◆ **Exercise goal**: Please copy the lines below word for word, starting at the line that contains "This screenshot has" and ending at the last line of the records. Leave the pictures out of your copy.

[Data records]
"""

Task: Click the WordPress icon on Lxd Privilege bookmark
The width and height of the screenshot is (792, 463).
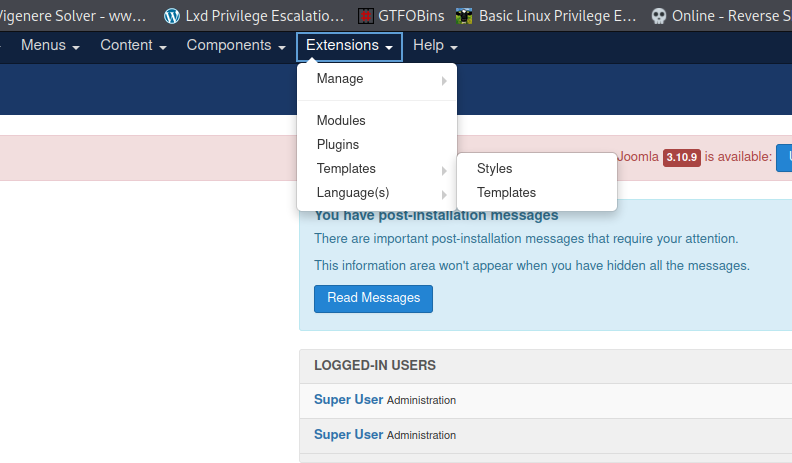Action: click(172, 16)

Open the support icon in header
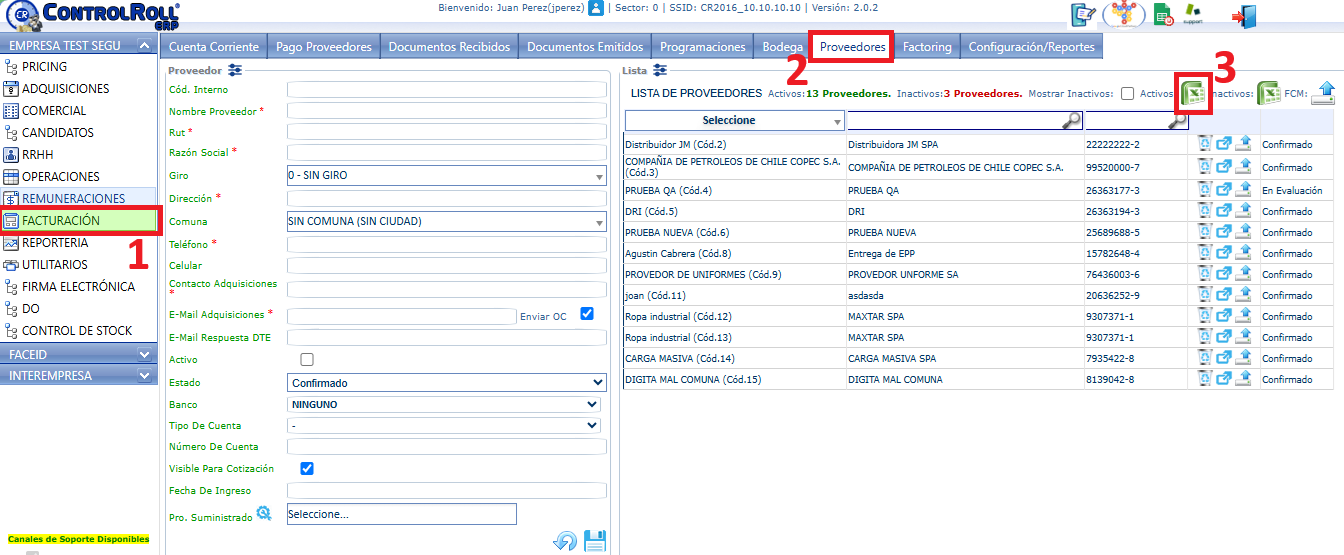(x=1192, y=15)

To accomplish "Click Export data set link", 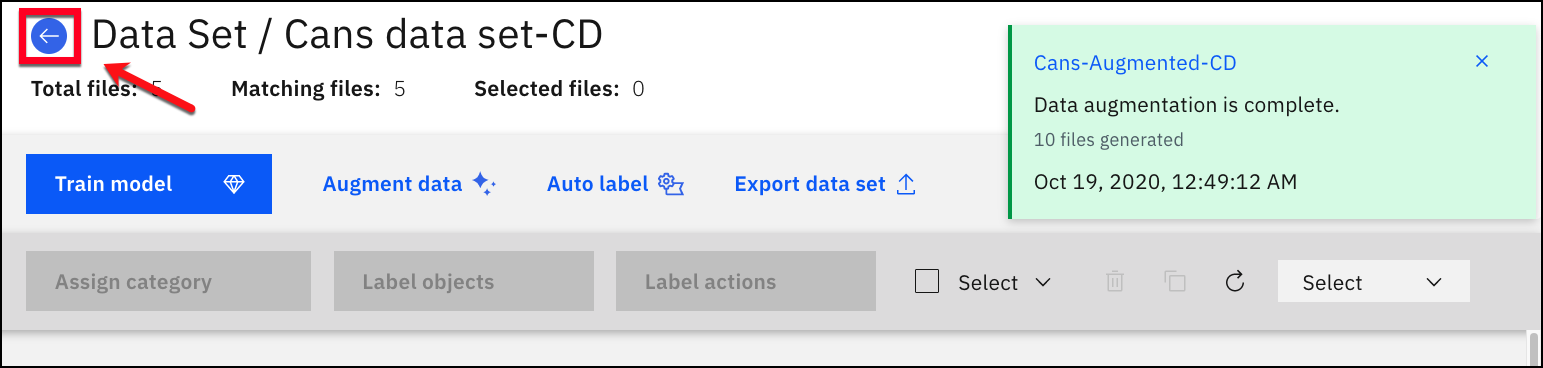I will point(825,184).
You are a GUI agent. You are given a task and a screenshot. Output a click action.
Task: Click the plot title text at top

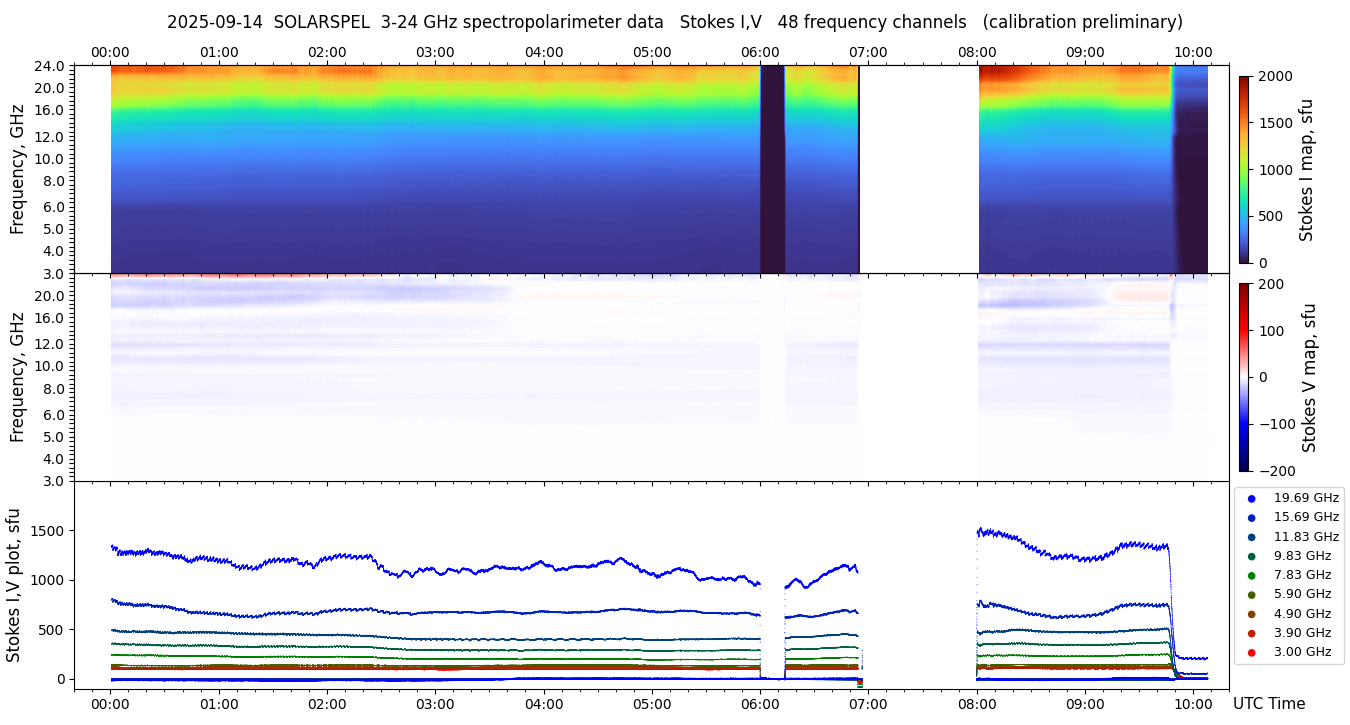coord(674,22)
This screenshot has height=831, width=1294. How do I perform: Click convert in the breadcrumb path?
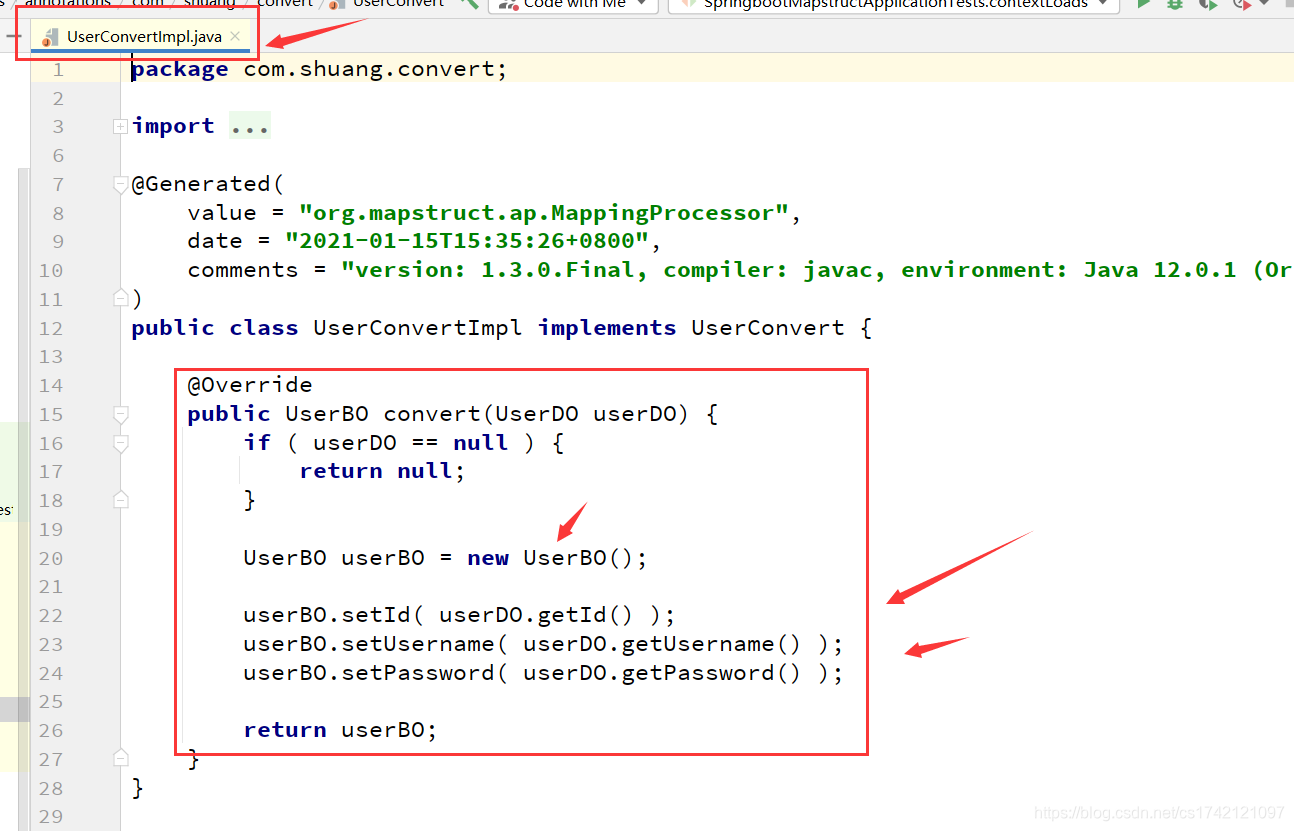[286, 3]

"""

◆ **Expected output**:
This screenshot has height=831, width=1294. How do I perform: Click convert in the breadcrumb path?
[286, 3]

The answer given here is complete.